HASTINGS, Alvin Burns
Removed from Wingham as not on stone, placed in none
DIVISIONAL UNIT: British Third Army
6th Battalion
Canadian Railway Troops
SERVICE NO: 1006662
RESIDENCE: New Liskeard – Ontario
DATE OF BIRTH: October 2, 1899
Wingham – Turnberry Township – County of Huron - Ontario
DATE OF DEATH: December 13, 1917 18 years 2 months
CEMETERY: Ypres Resevoir Cemetery – Ypres –
West Vlaanderen – Belgium
IV B 9
FATHER: Robert Hastings – Englehart – Ontario
BROTHER: Roy A. Hastings – New Liskeard - Ontario
Occupation: Farmer Religion: Presbyterian
Enlistment: New Liskeard – June 12, 1916 into 228th Battalion
Enlistment Age: 16 years 8 months
He and his unit depart from Canada and St John, New Brunswick on the S.S. Missinabie on February 16, 1917 and arrived in Liverpool on February 27, 1917.

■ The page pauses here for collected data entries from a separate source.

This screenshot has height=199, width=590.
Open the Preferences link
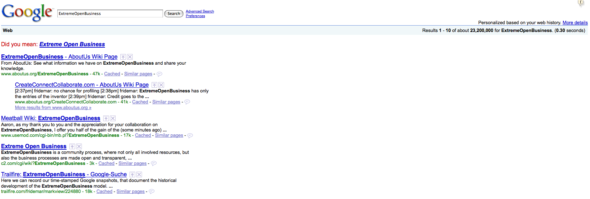195,16
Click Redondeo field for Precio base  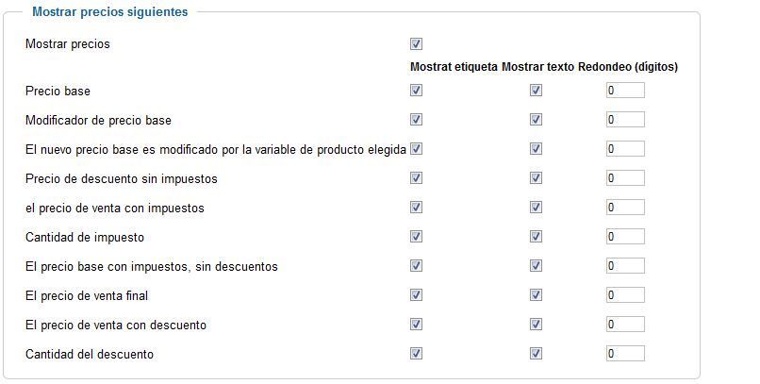[x=625, y=91]
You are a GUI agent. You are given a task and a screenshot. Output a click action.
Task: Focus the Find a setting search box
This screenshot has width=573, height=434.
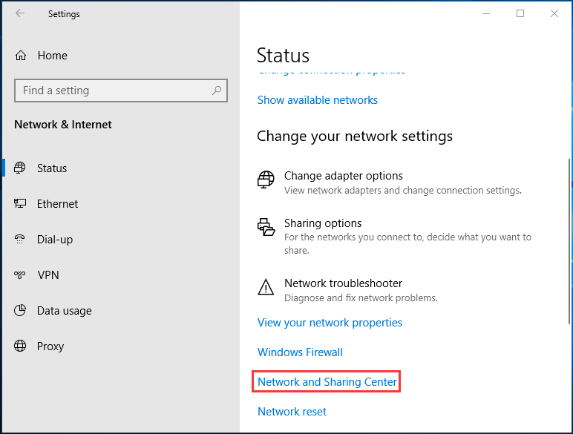point(121,91)
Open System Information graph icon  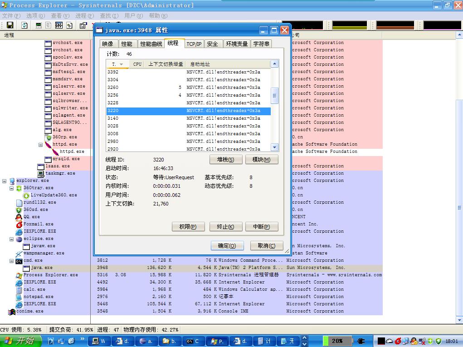click(x=39, y=25)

At this point in the war the 228th Northern Fusiliers Overseas Battalion is now known as the 6th Battalion of Canadian Railway Troops. He leaves England for France on May 5, 1917.
Our Canadian railway units played a major role in the construction and maintenance of all gauges, including light rail railways, for the five British armies in France and Belgium.

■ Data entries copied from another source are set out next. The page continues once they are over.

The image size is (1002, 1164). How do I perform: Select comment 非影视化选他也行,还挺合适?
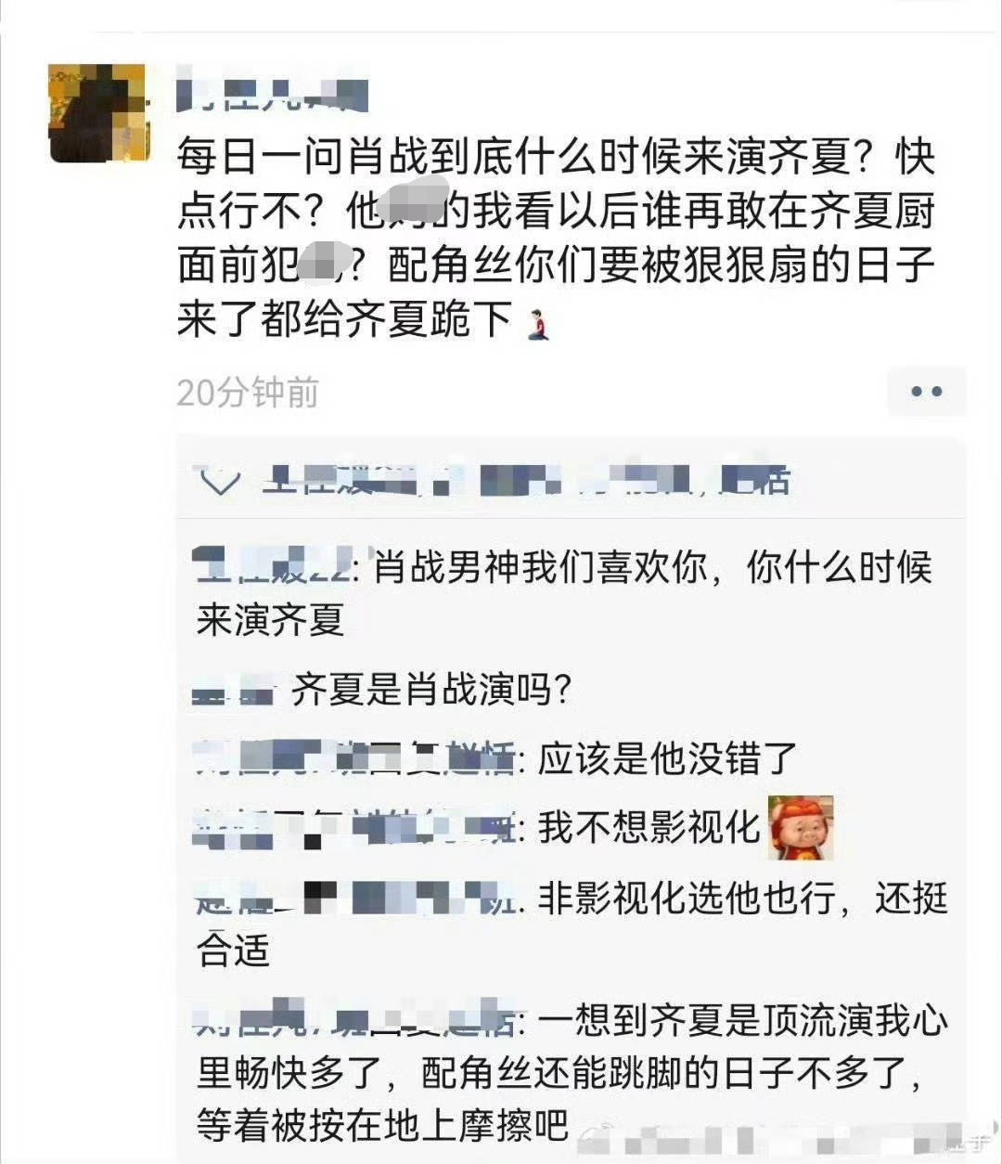tap(572, 924)
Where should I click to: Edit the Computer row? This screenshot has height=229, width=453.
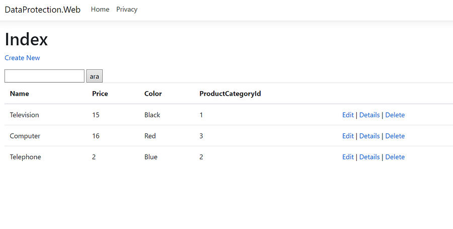(x=348, y=136)
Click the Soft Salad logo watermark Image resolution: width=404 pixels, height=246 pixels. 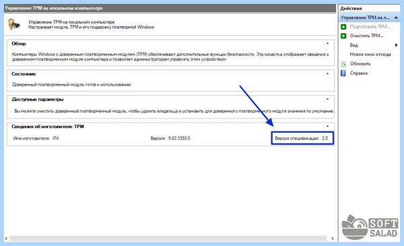(x=370, y=227)
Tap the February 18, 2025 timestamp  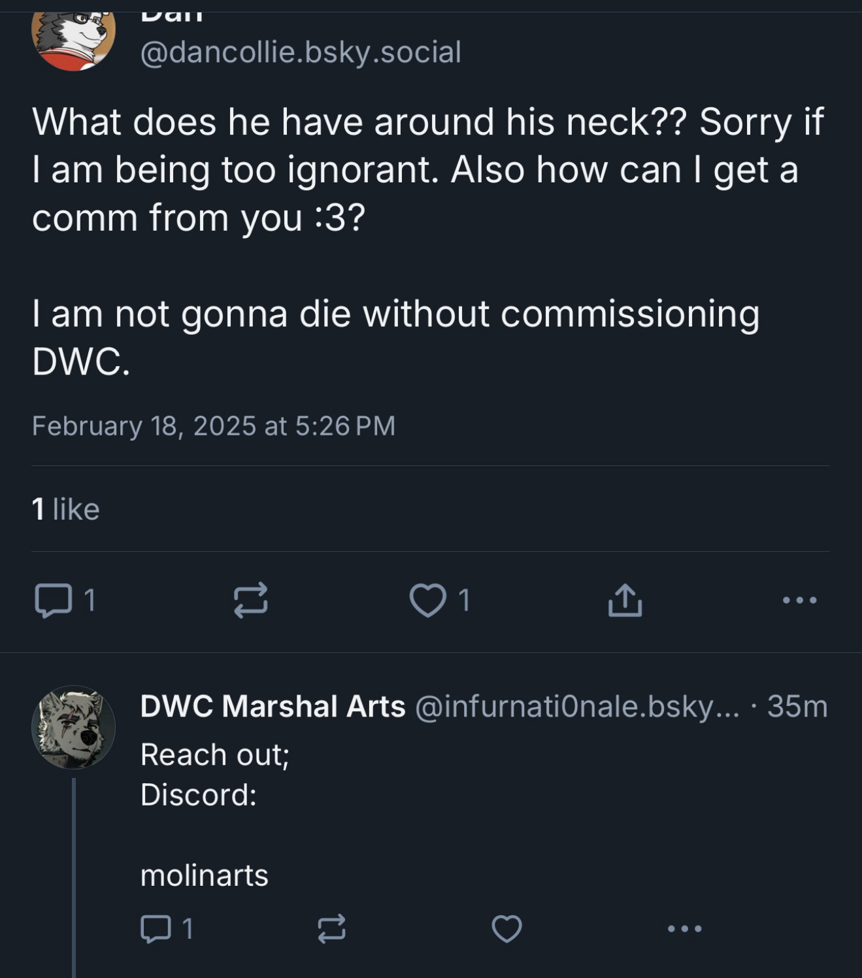[x=213, y=426]
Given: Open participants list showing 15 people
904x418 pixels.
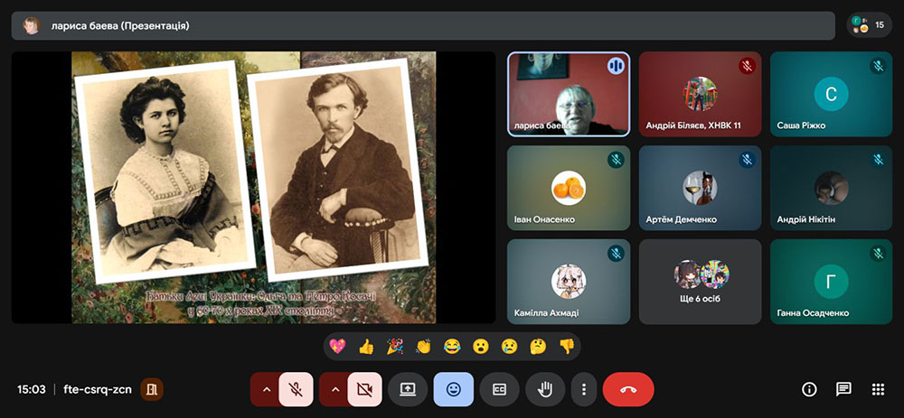Looking at the screenshot, I should click(869, 25).
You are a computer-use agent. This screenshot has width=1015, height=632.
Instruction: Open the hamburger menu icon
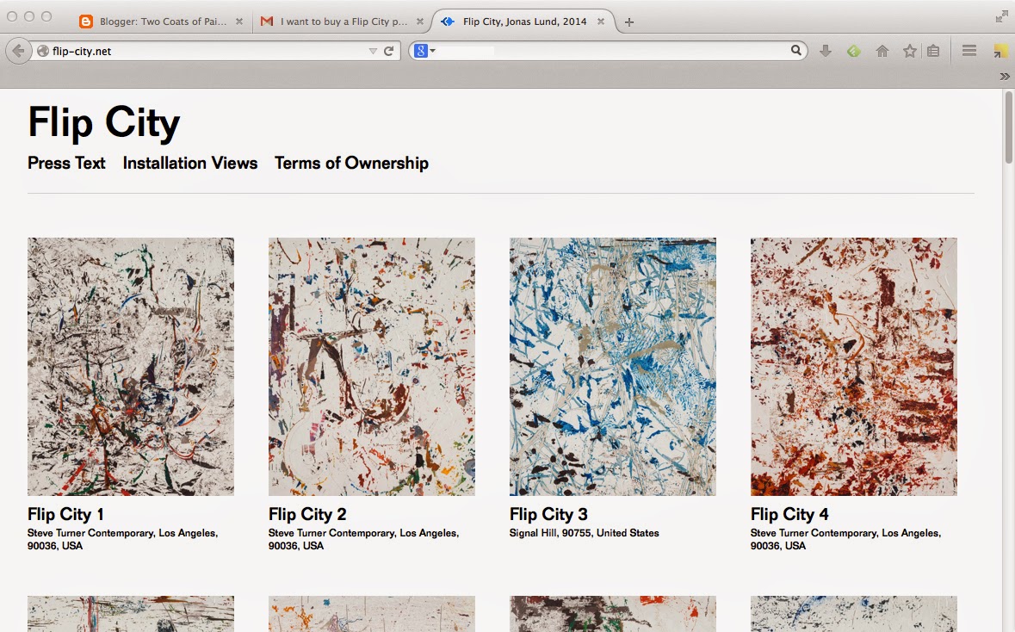[x=969, y=52]
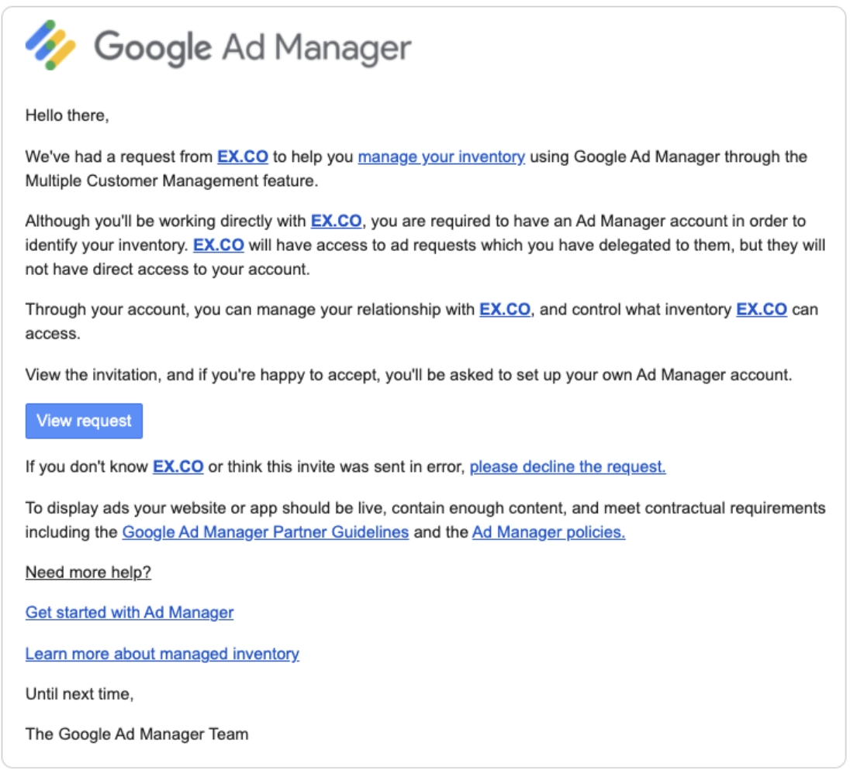This screenshot has height=770, width=850.
Task: Click the blue View request button
Action: (84, 421)
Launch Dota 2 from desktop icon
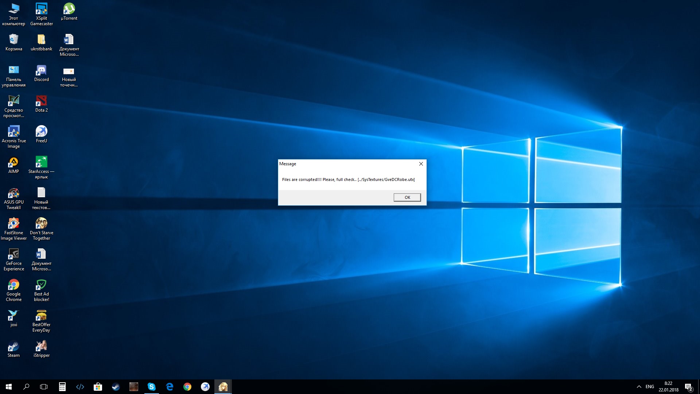The width and height of the screenshot is (700, 394). pyautogui.click(x=41, y=102)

The unit was under the command of the Third British Army and on this day 1,340 yards of track was laid at Metz-Tres line and the Havrincourt line. They also repaired shell breaks caused from enemy artillery. On the Y4 line they graded 100 yards, ballasted 333 yards, drained 300 yards and ditched 370 yards.
The Third Army Headquarters at this time were in Albert – France.
This day for the Canadians was voting day for the Federal election in Canada and 1,081 men of the Battalion cast their ballots.
Sapper Hastings received a compound fracture of his right thigh during military operations and died at the
1st Northumbrian Field Ambulance the same day as he received his wounds.
Sapper Hastings younger brother David Eldon Hastings would be killed in April 1918 in France.
Each battalion was equipped with technical equipment, with horse transport, with motorized transport, with scrapers, motorcycles and wagons. They also had pile drivers, steam shovels, working trains, work tools and labour units. Usually there were 500 – 1,000 unskilled labourers attached to a battalion. Each sapper was in charge of about 5-10 men. There were infantry and foreign workers also attached to a railway battalion.